Most mornings my kids get up early. They have plenty of time to wash, get dressed,
eat breakfast, practice instruments and homework, and still usually have plenty
of time left to play, all before school.
Why then, do we end up scurrying around like mice three minutes before
the school bell rings each weekday trying to make it out the door in time to
run to school without being tardy?
I think it has to do with overconfidence. They get so proud of themselves for doing
their morning chores without being prompted that they pat themselves on the
back, and kick back on Easy Street to relax the morning away. Conversely, I start each morning quizzing
them if they’re on track in their morning routines, and am usually pleasantly
surprised to find out they’ve already completed most all of their morning tasks. I then congratulate them on a job well done
and go about busying myself with some
other task that needs done. We all then
look at the clock in horror five minutes prior to the school bell time,
realizing everyone still has to hit the bathroom, find shoes, coats, and book
bags before we can leave to sprint to school.
It’s the same every day.
No matter how early or late we get up, or how much we prepare the night
before, we’re always manic for a few minutes before leaving because we’re not totally
prepared.
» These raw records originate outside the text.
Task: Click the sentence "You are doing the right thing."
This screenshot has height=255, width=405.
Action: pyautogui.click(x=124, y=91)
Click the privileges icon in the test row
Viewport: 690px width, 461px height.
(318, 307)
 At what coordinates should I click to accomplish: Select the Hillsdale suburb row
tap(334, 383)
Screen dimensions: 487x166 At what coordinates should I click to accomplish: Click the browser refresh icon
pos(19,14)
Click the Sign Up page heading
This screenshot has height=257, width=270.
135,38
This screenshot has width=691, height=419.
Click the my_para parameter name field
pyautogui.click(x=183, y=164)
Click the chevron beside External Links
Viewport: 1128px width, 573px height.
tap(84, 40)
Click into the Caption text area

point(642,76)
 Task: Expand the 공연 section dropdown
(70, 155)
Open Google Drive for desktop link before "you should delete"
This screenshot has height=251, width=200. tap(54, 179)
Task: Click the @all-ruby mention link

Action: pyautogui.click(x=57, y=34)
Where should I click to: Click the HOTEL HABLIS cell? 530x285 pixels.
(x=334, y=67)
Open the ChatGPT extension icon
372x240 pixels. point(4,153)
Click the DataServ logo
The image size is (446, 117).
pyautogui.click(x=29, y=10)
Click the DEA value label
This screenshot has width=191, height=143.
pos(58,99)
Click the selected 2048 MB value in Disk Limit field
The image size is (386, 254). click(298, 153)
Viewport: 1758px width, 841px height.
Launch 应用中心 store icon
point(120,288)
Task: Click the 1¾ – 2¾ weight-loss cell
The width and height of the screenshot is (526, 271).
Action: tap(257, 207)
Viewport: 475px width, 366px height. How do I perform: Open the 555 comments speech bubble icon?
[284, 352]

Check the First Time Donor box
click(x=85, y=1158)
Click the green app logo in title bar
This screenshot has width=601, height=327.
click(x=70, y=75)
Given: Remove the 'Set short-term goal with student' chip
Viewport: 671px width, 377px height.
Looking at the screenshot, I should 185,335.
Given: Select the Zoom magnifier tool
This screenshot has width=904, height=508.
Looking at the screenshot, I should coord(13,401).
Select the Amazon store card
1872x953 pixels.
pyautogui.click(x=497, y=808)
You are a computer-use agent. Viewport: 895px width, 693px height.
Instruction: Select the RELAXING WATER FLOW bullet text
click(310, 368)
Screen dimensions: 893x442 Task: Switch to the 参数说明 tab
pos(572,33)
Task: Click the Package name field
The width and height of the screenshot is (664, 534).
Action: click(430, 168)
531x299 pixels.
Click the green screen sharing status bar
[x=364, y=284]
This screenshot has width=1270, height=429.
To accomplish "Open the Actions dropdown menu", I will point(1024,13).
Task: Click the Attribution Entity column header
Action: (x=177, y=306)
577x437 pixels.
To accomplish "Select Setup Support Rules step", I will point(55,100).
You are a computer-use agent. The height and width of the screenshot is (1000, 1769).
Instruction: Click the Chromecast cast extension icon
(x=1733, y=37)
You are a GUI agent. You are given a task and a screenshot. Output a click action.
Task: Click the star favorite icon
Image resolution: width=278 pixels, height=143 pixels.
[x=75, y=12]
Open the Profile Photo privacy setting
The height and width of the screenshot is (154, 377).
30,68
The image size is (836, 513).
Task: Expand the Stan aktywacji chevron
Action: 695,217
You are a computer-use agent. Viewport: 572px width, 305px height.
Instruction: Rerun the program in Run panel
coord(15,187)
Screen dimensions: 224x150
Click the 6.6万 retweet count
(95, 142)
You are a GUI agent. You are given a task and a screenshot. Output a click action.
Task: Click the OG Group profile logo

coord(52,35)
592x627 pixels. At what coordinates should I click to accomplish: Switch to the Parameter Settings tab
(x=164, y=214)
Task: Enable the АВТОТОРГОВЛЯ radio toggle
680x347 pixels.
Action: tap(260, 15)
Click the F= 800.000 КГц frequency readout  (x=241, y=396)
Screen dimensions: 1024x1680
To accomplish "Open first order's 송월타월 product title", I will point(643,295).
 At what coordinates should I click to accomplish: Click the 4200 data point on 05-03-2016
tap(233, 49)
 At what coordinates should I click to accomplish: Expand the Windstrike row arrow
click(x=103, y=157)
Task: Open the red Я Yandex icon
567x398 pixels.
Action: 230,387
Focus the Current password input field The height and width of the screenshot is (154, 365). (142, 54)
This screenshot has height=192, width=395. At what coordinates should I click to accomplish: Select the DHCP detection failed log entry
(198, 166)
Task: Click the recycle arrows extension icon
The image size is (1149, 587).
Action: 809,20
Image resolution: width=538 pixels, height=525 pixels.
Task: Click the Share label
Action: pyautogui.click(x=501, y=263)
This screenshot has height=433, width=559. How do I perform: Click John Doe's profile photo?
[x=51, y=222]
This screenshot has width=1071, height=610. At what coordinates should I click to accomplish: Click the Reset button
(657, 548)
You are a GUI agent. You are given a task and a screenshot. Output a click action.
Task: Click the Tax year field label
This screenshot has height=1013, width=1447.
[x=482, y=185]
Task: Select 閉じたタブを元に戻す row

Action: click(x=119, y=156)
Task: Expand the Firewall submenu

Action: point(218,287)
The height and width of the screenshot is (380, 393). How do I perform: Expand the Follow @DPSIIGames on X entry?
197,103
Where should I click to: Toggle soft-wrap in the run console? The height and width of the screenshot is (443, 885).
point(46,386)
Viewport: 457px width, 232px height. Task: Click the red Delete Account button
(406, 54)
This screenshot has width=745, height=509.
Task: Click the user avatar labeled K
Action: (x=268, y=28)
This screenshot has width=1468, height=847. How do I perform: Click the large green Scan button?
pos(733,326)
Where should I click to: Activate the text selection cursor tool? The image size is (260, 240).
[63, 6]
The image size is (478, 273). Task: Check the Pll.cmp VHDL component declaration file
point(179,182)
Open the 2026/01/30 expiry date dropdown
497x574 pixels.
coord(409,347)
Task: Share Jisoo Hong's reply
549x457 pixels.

It makes no sense how we start
out so strong and then fizzle out in the preparations. It’s like singing 99 Bottles of Beer on the
Wall and getting all the way down to 1 remaining bottle and not finishing out
the chorus. It’s like spending all day
hanging outdoor lights and then never turning them on. It’s like taking the time to write a book and
then never trying to publish it. It’s
nutty.
My gut instinct is to get angry with my kids and ask them
what they’ve been doing that they’re not ready to go to school. Then I look down at my own pajamas and bare
feet and wonder what I’ve been doing that I’m not ready to walk them to
school. I realize they’ve learned their
preparation techniques from me. How can
you not pick up my smooth moves when you’re faced with it every day?
When invited to the Mother Daughter cookie exchange I
immediately have my daughter pick out the cookie recipes, quickly scan the
ingredients needed so I can jot down the things I need at the grocery, and buy
them 2 weeks in advance so I’ll be ready to roll on the day of the party. I get so confident in my prep work, though,
that on cookie-making day, I realize I don’t have the pan I need to make them,
and send my daughter to the neighbors upstairs to borrow a pan. Relieved we don’t’ have to run out to buy
one, I quickly realize I have no parchment paper, and then run to the neighbor
across the street to borrow that.
Finally fully prepared to bake, I get the layer cookies in the over,
leaving myself 30 minutes to prep the next layer that will be added as soon as
they come out of the oven. Impressed
with my own ability to pull off the first half of the layer cookies, I spend
this prep time doing dishes and busy work, so that when they come out of the
oven, the whole family has to be drawn in to scramble to chop the chocolate
that needs to be melted on top of the piping hot cookie base layer.
Maybe it’s self-created drama, this preparing almost to completion,
then leaving the last step undone, so as to elicit intentional hysteria in the
11th hour. Maybe it’s learned
behavior, as I’ve witnessed my mom doing the same type of stuff both when I was
a child and now as an adult myself. Maybe it’s genetically encrypted in my
makeup, as I can’t help but think of my dad’s recurring taunt that Heredity is
a Bitch. Or maybe it’s just what it
appears to be where we get proud of ourselves for accomplishing so much so
quickly that we then overcompensate by backing off too intensely.
Whatever it is, I wouldn’t actively change it if I
could. While I love the idea of always being
on time, fully prepared, and ready for action, the reality is that life doesn’t
happen that way. Life in general is messy and unpredictable, with lots of
curveballs being thrown. If my kids are always
ready for school on time and never have to hustle to beat the bell because we’re
too busy futzing around at home, will they ever have the wherewithal as teens to
run after a bus they just missed, filled with the possibility that they just
may be able to catch up with it at the next stop? If they never have to settle for one blue
sock and one black because there’s no time to find the matched set, will they
ever be able to improvise in the moment when a full cup of java is spilled on
their work suit on the way into a client meeting? If my kids didn’t forget their lunch or
homework or show and tell every so often and be forced to deal with the
ramifications of hunger, punishment, and embarrassment, would they ever learn how
to handle life’s bigger disappointments like failure and loss?
Maybe, just maybe, the lack of preparedness my kids are
learning from my actions, is actually helping them prepare for life on their own
one day. Whether they keep my trait or they've already decided that this one quality is going to be the thing they handle differently as adults than their parent did when they were kids, they're unconsciously growing into the adults they'll one day become.